[WORKING DATA — start]

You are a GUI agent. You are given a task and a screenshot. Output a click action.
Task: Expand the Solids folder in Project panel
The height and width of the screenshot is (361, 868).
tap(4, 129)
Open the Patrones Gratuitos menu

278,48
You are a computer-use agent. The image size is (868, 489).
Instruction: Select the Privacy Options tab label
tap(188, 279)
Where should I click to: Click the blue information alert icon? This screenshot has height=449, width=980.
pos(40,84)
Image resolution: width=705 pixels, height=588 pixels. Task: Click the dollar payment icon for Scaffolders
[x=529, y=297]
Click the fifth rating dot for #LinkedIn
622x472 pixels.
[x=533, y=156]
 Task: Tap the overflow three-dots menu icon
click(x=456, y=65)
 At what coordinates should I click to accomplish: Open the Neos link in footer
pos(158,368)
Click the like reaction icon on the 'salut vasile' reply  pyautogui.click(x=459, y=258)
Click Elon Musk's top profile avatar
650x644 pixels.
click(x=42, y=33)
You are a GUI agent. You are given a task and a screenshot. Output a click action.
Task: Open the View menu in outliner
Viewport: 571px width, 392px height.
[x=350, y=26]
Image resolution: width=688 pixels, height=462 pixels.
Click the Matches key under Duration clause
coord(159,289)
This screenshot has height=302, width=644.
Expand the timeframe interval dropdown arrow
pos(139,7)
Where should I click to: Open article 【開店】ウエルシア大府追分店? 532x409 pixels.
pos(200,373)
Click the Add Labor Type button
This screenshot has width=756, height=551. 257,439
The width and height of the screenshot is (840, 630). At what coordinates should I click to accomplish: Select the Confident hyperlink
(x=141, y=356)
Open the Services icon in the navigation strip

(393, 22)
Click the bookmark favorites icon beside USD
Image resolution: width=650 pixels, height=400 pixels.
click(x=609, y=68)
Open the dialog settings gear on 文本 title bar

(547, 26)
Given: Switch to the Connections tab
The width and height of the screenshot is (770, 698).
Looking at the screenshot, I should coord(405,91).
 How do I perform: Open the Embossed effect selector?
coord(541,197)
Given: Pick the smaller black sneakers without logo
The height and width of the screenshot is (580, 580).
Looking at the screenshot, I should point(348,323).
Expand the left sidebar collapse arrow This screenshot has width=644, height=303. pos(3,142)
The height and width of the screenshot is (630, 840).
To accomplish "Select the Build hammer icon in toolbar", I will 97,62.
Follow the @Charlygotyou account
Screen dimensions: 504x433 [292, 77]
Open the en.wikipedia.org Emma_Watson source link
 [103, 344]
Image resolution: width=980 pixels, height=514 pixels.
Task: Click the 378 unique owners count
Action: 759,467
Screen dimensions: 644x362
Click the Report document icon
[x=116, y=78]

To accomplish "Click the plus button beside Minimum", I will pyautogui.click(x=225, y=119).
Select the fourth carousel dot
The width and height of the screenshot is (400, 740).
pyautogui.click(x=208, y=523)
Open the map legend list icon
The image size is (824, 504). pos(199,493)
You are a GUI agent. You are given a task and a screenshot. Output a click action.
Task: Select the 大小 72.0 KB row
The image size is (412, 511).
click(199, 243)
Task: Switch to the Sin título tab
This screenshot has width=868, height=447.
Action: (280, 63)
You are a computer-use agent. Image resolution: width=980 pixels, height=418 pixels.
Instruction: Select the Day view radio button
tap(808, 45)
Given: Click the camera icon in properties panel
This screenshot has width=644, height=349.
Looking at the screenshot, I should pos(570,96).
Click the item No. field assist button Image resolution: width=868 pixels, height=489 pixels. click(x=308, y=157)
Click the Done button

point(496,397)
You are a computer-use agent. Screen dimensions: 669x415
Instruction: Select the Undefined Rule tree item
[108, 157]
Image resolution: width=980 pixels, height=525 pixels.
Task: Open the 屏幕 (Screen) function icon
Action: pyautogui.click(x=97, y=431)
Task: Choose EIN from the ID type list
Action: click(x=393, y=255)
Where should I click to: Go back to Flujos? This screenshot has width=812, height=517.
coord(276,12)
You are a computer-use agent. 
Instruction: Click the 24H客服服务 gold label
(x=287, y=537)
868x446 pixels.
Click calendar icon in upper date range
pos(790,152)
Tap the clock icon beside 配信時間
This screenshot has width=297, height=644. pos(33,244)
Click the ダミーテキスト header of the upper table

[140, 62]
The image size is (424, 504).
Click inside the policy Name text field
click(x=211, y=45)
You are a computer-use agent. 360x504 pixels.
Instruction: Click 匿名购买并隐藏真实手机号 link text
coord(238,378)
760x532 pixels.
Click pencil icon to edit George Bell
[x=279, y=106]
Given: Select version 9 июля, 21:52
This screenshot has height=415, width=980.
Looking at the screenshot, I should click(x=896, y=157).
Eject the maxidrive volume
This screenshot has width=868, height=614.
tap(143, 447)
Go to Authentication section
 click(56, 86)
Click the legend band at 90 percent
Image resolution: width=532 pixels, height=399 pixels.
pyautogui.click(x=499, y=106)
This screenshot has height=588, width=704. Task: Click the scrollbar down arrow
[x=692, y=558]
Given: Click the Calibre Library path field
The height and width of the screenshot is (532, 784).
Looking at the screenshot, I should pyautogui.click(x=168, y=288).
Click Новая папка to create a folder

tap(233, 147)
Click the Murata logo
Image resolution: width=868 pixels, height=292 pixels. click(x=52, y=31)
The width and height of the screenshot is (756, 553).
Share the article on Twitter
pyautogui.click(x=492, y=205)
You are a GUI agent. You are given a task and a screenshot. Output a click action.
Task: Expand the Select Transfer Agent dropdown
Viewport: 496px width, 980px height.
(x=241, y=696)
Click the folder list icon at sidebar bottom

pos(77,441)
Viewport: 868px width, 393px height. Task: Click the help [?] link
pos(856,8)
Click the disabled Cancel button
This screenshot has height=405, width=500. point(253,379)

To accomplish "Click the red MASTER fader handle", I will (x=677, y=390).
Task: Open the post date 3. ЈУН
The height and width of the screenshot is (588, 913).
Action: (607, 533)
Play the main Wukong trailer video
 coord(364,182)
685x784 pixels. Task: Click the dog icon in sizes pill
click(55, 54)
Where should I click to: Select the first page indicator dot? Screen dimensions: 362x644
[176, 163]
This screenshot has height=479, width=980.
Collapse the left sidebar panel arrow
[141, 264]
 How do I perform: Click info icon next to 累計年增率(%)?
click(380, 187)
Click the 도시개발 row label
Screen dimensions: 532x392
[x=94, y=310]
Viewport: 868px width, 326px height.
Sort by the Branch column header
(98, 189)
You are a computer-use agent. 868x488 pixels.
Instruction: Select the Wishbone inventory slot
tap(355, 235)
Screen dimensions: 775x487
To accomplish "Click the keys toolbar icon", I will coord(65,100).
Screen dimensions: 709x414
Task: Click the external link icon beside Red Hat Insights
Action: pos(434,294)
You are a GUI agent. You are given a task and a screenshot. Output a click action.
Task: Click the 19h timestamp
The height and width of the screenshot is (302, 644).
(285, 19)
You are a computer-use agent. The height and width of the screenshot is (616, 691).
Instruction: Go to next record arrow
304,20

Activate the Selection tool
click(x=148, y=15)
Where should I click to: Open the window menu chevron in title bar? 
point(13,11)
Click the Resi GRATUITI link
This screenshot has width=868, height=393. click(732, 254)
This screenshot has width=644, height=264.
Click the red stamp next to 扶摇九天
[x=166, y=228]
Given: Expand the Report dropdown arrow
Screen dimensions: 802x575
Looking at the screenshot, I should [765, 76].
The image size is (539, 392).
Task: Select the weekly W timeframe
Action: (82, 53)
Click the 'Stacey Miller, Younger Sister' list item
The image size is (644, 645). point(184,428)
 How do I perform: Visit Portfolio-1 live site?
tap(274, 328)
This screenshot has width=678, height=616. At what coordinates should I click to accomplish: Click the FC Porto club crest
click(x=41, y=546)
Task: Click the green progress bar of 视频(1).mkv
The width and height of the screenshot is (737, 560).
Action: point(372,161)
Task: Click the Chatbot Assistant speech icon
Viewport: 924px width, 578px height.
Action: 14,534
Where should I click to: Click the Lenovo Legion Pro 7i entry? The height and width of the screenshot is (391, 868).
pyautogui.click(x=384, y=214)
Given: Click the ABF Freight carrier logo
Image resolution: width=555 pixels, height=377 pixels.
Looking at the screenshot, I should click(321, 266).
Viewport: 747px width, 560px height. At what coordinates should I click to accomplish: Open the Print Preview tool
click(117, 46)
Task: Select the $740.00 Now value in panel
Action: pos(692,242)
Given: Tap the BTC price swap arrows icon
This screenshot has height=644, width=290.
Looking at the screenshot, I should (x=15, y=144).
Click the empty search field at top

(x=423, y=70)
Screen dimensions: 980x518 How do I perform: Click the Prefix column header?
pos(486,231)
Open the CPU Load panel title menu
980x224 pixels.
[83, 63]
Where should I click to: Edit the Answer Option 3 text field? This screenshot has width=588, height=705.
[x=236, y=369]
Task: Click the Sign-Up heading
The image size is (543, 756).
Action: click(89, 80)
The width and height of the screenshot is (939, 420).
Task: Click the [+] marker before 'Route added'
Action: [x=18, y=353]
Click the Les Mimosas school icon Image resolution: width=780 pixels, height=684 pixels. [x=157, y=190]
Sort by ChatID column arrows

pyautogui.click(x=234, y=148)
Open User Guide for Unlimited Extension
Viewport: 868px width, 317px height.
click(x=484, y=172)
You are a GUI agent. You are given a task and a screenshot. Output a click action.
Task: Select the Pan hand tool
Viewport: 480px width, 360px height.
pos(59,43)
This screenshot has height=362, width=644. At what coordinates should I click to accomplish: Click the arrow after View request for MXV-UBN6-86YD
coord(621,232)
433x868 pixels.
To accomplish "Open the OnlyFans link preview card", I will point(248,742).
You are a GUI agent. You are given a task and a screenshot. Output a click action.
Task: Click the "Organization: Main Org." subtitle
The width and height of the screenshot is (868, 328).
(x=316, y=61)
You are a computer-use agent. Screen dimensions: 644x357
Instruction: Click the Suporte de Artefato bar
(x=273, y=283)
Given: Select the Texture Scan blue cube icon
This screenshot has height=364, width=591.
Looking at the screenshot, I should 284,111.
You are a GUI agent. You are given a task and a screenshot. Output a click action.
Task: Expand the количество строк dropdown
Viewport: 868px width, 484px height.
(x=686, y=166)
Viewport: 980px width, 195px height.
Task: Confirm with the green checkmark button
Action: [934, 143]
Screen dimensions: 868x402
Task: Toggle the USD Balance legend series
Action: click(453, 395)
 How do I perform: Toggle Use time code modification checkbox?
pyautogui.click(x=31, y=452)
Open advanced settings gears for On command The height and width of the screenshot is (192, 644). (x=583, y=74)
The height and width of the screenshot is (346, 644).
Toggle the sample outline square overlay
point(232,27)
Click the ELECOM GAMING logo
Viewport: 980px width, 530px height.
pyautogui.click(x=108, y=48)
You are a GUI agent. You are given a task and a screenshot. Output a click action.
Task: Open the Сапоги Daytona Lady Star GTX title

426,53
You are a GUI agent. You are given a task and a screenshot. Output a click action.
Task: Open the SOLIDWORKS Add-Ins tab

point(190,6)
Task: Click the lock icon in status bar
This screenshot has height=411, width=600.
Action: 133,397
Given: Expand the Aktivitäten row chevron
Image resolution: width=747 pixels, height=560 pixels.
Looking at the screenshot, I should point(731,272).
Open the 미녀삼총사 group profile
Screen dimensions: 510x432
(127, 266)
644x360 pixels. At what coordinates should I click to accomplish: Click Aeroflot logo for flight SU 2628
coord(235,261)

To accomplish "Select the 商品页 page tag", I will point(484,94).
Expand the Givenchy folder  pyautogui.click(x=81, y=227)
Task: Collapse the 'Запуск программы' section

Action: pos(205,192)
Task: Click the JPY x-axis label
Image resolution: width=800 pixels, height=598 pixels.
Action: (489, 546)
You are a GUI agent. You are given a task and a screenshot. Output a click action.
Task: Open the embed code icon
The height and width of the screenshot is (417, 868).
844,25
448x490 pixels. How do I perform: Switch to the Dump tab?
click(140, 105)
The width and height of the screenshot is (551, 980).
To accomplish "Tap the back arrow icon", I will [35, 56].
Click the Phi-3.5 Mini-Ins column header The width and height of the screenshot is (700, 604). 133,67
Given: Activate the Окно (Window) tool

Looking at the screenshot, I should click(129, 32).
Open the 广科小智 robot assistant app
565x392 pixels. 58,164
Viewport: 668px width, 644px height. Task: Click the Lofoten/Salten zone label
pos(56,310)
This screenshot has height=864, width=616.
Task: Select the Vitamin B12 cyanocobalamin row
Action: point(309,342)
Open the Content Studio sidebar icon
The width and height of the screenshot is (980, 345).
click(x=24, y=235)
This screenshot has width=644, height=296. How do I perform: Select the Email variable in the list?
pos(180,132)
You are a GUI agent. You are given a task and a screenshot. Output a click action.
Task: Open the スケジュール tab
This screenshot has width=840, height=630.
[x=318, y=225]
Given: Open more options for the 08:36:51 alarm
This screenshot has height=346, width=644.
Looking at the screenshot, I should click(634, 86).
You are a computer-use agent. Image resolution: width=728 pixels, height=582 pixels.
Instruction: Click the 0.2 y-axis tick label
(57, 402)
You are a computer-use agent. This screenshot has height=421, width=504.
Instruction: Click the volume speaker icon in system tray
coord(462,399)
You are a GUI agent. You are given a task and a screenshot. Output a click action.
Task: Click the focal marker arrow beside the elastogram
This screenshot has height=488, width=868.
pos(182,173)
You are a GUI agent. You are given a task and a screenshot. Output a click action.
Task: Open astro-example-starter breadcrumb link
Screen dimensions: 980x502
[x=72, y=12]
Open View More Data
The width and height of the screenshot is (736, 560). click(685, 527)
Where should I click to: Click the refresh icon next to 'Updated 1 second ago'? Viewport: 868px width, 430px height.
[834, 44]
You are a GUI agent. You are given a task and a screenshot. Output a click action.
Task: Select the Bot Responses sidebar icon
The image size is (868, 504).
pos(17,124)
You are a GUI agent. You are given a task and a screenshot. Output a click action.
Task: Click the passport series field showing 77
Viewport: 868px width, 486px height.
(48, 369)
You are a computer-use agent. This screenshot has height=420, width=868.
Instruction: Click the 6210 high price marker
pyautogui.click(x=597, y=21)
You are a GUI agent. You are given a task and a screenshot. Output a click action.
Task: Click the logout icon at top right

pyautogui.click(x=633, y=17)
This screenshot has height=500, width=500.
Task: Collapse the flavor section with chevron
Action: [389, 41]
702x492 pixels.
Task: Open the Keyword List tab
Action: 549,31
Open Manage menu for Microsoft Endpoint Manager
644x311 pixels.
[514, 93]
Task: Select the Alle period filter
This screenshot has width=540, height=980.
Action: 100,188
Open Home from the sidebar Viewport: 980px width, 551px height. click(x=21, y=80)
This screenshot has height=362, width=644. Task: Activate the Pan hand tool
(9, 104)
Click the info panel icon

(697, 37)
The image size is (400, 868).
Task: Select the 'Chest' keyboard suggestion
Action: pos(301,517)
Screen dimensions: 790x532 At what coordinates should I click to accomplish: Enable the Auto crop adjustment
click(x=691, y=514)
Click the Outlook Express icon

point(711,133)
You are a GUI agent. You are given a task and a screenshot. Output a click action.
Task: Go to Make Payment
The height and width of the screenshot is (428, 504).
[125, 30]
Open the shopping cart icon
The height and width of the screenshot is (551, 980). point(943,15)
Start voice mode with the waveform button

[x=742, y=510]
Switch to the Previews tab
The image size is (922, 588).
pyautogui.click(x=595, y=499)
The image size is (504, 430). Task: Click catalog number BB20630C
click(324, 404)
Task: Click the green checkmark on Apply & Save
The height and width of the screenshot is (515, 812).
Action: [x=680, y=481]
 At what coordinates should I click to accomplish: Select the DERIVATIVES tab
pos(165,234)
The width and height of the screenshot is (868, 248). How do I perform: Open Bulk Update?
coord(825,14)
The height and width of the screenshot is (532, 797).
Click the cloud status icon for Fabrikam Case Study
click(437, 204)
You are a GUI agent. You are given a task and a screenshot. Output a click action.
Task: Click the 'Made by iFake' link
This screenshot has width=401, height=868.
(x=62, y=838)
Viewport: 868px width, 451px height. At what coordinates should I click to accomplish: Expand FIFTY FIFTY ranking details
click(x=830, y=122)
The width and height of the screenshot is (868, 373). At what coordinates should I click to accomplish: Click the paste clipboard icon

[WORKING DATA — finish]

- _PROBLEM DETAILS_: Take exactly the lines from the one containing "Task: Expand the количество строк dropdown" through the one containing "Open advanced settings" in the data above, and output them with nothing added.

- _TASK RESPONSE_:
Task: Expand the количество строк dropdown
Viewport: 868px width, 484px height.
(x=686, y=166)
Viewport: 980px width, 195px height.
Task: Confirm with the green checkmark button
Action: [934, 143]
Screen dimensions: 868x402
Task: Toggle the USD Balance legend series
Action: click(453, 395)
 How do I perform: Toggle Use time code modification checkbox?
pyautogui.click(x=31, y=452)
Open advanced settings gears for On command The height and width of the screenshot is (192, 644). (x=583, y=74)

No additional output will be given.